Records supplied START

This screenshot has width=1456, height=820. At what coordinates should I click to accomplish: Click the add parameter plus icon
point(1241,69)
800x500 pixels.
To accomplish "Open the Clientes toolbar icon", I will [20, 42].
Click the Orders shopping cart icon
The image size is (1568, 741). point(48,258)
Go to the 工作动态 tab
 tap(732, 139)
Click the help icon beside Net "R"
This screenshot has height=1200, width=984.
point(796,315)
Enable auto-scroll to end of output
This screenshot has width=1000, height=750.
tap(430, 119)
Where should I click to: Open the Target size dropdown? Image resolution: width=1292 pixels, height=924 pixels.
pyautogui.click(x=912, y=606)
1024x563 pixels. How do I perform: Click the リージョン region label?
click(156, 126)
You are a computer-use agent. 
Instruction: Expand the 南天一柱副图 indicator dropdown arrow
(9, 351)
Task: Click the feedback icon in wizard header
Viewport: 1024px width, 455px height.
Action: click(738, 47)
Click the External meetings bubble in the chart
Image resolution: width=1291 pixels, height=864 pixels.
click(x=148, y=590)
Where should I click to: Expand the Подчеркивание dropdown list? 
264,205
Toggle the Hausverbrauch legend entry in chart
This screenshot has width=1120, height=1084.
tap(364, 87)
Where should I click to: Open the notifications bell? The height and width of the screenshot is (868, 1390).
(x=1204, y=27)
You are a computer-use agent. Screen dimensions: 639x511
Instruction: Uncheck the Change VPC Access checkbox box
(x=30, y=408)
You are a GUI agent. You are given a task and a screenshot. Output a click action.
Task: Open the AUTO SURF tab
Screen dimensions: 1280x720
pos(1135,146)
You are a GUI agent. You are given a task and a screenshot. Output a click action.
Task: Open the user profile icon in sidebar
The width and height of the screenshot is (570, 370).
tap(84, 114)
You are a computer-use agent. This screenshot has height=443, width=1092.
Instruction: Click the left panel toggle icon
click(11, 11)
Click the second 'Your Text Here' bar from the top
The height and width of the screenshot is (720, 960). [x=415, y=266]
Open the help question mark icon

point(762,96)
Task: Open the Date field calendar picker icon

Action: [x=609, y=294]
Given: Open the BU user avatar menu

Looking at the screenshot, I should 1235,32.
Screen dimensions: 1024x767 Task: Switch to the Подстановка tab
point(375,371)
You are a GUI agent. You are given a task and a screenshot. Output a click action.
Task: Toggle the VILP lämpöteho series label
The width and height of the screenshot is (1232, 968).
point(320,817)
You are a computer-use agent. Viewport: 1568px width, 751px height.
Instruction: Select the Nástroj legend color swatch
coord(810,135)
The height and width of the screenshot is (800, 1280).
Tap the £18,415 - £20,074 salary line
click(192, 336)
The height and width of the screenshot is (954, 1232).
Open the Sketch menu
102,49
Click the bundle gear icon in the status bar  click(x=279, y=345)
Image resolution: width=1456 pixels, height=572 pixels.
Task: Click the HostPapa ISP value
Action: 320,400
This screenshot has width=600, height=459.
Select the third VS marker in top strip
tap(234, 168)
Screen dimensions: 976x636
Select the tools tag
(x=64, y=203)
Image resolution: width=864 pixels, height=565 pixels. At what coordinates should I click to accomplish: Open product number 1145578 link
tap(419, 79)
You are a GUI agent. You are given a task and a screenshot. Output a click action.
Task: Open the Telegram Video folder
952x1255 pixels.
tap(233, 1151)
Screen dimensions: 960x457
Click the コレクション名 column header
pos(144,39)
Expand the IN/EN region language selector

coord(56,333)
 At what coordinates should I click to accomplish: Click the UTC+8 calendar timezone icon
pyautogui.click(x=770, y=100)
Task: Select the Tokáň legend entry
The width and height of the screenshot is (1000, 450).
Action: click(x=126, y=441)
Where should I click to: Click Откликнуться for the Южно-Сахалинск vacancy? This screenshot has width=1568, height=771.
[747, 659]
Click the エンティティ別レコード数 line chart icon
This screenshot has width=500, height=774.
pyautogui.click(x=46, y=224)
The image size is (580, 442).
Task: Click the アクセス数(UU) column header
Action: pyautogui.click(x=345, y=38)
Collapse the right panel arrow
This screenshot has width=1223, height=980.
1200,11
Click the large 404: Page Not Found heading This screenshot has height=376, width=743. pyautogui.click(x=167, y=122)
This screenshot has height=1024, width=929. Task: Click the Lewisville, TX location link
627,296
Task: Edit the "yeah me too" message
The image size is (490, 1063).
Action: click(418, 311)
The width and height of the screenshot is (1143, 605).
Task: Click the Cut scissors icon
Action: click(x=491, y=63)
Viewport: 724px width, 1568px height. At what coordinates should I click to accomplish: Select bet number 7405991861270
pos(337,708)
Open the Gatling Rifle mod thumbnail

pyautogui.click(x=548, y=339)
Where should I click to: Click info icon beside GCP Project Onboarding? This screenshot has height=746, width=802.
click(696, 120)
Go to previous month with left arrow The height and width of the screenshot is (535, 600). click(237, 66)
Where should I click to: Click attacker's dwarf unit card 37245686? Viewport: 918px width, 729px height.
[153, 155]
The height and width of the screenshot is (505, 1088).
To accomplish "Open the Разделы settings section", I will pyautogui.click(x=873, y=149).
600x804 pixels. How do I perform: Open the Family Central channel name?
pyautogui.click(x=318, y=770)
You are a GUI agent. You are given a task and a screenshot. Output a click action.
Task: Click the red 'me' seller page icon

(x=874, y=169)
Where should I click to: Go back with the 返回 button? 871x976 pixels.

Records supplied END

# Activity
Where a line in the entries holds "entry", copy that line.

# Final answer
Toggle the Hausverbrauch legend entry in chart
Task: Select the Tokáň legend entry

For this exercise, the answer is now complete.